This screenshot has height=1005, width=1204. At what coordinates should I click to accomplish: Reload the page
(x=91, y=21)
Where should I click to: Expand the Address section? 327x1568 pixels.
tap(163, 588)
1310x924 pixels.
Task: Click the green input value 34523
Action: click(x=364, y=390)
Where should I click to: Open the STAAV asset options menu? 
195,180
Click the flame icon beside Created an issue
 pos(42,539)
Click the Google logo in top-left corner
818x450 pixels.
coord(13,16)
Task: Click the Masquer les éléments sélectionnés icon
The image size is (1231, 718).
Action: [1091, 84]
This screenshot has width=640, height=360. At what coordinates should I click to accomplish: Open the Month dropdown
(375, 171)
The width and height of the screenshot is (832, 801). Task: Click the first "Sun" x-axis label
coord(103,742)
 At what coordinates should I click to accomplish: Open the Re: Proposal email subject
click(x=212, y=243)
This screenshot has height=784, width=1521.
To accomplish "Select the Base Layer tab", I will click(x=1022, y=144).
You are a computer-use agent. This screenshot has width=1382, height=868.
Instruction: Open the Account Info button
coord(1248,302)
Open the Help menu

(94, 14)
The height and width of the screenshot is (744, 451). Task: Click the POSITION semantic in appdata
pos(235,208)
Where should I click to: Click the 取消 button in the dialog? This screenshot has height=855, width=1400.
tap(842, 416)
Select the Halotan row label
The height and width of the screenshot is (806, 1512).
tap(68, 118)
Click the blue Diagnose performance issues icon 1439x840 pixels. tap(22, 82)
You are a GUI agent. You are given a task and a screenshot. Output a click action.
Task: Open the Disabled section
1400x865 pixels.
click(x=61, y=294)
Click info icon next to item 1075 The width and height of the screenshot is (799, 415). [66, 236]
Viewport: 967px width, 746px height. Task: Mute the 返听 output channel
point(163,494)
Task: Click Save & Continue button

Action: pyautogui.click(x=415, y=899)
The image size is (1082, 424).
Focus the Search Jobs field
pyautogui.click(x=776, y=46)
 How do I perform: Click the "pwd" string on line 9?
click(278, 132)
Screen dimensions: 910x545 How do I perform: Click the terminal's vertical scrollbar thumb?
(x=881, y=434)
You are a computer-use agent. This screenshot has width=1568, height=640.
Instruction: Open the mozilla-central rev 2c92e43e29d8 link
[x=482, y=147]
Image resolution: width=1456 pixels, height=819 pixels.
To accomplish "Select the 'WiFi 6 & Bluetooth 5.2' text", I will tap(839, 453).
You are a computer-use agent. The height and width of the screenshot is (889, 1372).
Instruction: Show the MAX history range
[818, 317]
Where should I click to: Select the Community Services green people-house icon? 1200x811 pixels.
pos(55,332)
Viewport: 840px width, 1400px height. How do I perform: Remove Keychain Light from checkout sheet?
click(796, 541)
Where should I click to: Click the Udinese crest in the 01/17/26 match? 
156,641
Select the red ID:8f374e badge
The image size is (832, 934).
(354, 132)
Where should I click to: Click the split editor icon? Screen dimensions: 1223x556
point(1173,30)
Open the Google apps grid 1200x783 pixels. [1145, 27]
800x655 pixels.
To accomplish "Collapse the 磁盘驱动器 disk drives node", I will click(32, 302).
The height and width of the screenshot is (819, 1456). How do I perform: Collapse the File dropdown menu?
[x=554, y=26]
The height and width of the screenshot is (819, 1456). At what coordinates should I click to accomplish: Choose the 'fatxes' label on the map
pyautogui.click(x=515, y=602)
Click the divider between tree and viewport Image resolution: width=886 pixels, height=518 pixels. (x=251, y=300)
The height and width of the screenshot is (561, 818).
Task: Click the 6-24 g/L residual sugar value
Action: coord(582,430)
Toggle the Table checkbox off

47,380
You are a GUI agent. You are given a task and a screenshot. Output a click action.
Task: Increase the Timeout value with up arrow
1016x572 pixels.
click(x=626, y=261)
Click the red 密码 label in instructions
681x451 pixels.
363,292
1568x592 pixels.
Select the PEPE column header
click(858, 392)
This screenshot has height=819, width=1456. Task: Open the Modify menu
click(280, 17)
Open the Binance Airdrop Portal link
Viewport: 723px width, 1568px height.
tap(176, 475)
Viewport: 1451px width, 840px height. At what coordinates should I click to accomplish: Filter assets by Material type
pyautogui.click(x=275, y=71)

--- WORK INSTRUCTIONS ---
Transcribe the lines from the line with "Select the Halotan row label" up to and including the line with "will click(32, 302).", copying each one exactly.

--- COMPLETED EXERCISE ---
Select the Halotan row label
The height and width of the screenshot is (806, 1512).
tap(68, 118)
Click the blue Diagnose performance issues icon 1439x840 pixels. tap(22, 82)
You are a GUI agent. You are given a task and a screenshot. Output a click action.
Task: Open the Disabled section
1400x865 pixels.
click(x=61, y=294)
Click info icon next to item 1075 The width and height of the screenshot is (799, 415). [66, 236]
Viewport: 967px width, 746px height. Task: Mute the 返听 output channel
point(163,494)
Task: Click Save & Continue button

Action: pyautogui.click(x=415, y=899)
The image size is (1082, 424).
Focus the Search Jobs field
pyautogui.click(x=776, y=46)
 How do I perform: Click the "pwd" string on line 9?
click(278, 132)
Screen dimensions: 910x545 How do I perform: Click the terminal's vertical scrollbar thumb?
(x=881, y=434)
You are a computer-use agent. This screenshot has width=1568, height=640.
Instruction: Open the mozilla-central rev 2c92e43e29d8 link
[x=482, y=147]
Image resolution: width=1456 pixels, height=819 pixels.
To accomplish "Select the 'WiFi 6 & Bluetooth 5.2' text", I will tap(839, 453).
You are a computer-use agent. The height and width of the screenshot is (889, 1372).
Instruction: Show the MAX history range
[818, 317]
Where should I click to: Select the Community Services green people-house icon? 1200x811 pixels.
pos(55,332)
Viewport: 840px width, 1400px height. How do I perform: Remove Keychain Light from checkout sheet?
click(796, 541)
Where should I click to: Click the Udinese crest in the 01/17/26 match? 
156,641
Select the red ID:8f374e badge
The image size is (832, 934).
(354, 132)
Where should I click to: Click the split editor icon? Screen dimensions: 1223x556
point(1173,30)
Open the Google apps grid 1200x783 pixels. [1145, 27]
800x655 pixels.
To accomplish "Collapse the 磁盘驱动器 disk drives node", I will click(32, 302).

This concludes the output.